# Vintage Milbro Catapult hunting catapult origional



## Nicholson (Sep 25, 2012)

Ok, So I was pretty sleepy last night :screwy: I was checking out ebay to see if I could find a chronograph but I decided to look at some slingshots. I came across this add for a Vintage Milbro Catapult Origional. it was listed as 80 GBP but it said I could make an offer. Now I am far from an expert in currency conversion but I was thinking that I wont be paying very much more so I made an offer of 55 GBP which converts to about 89 US Dollars. This is a bit access of what I was thinking I was willing to pay but i'd be happier if I know that I got a good deal. I know that these vintage origionals are a must have for a lot of collectors but I just want to know I didn't jew myself last night. So, that being said I'll open the floor to vintage experts and I appreciate all replies


----------



## oldmiser (Jan 22, 2014)

You can go to Milbro web site & get one from Pete for 38 GBP + 10 more S/H... Classic Mk ll 1950 era alloy..

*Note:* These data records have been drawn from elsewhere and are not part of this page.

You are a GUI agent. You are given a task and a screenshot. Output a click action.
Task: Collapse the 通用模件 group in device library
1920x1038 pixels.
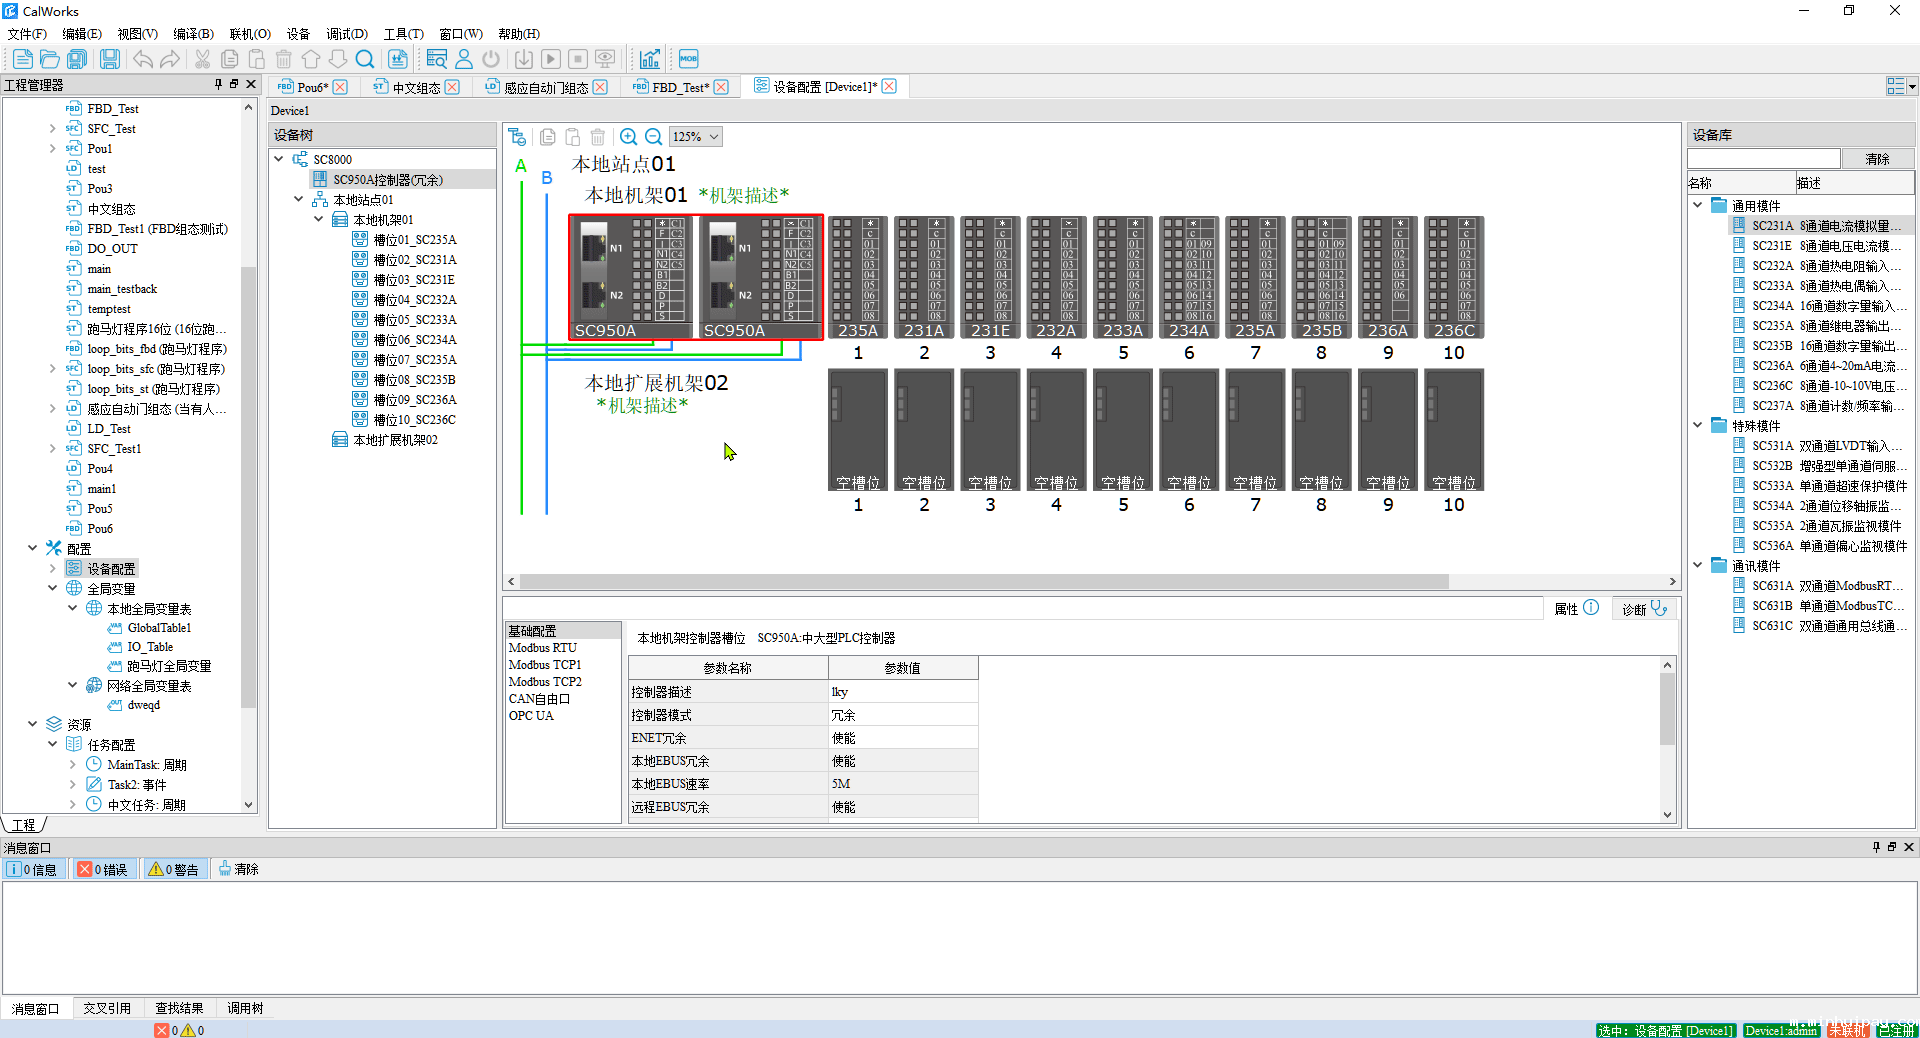click(1697, 205)
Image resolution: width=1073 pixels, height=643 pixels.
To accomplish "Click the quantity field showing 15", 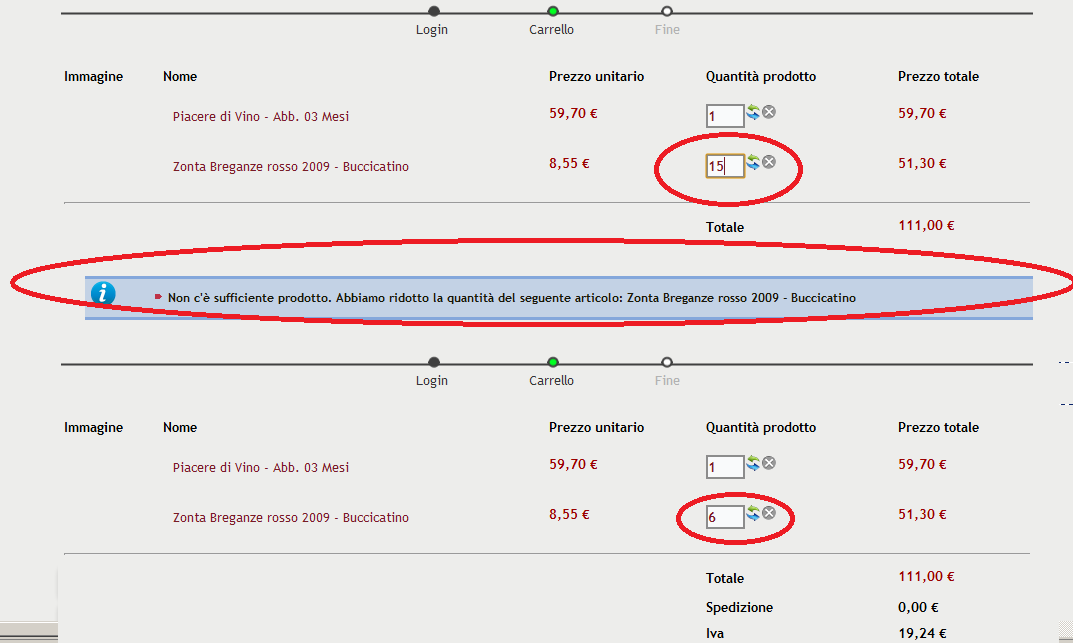I will pyautogui.click(x=725, y=166).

too much money on e-bay...just my opinion....~AKAOldmiser


----------



## DogBox (Aug 11, 2014)

Hey Nicholson, Just go to the forum homepage and go into the Vendors section and click-on the 'See all Vendors' link. Quickest way I know!


----------



## Pro-Shot (UK) Catapults (Apr 21, 2010)

There are a lot of vintage original coming in fro china at the moment ????


----------